変形性膝関節症(膝OA)の発症予防は、どのような患者にどのような薬剤を用いれば高い費用効率が得られるのだろうか。米国・Brigham and Women's病院のElena Losina氏らによる解析の結果、肥満かつ膝損傷歴のある膝OA発症リスクの高い患者では疾患修飾作用のある薬剤を用いた治療が費用対効果に優れることが示された。これはほかの一般的に認められた予防的治療に匹敵するだろう、とまとめている。Osteoarthritis and Cartilage誌2014年3月(オンライン版2014年1月31日)の掲載報告。
研究グループは、膝OAのシミュレーションモデルであるOsteoarthritis Policy(OAPol)モデルを用い、疾患修飾OA治療薬(DMOADs)による発症予防の費用効率を解析した。

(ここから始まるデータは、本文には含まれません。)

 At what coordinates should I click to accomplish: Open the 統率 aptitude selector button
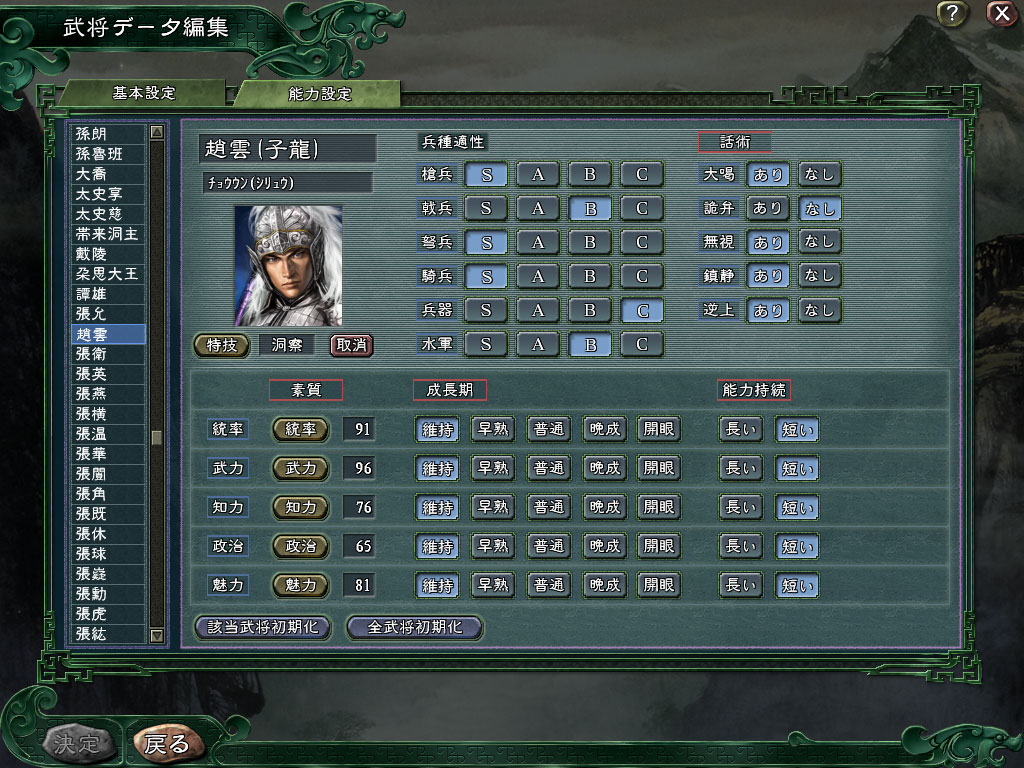(x=300, y=429)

コホートは膝OA発症リスク因子なし、肥満、膝損傷歴あり、高リスク(膝損傷歴を有する肥満者)の4つを用いた。
50歳からDMOADsを開始して最初の1年間の有効率は40%、以降年5%が膝OAを発症し、重大な毒性の発現率は0.22%、年間医療費は1,000ドルを基本ケースとし、標準治療と比較した。
主な結果は以下のとおり。
・高リスク群では、基本ケースで質調整生存年(QALY)が0.04延長し、生涯医療費は4,600ドル増加した。
・増分費用対効果比(ICER)は、11万8,000ドル/QALYであった。
・膝損傷歴群では、基本ケースのICERは、15万ドル/QALY超であった。
・肥満群およびリスク因子なし群では、標準治療より基本ケースの費用対効果は低かった。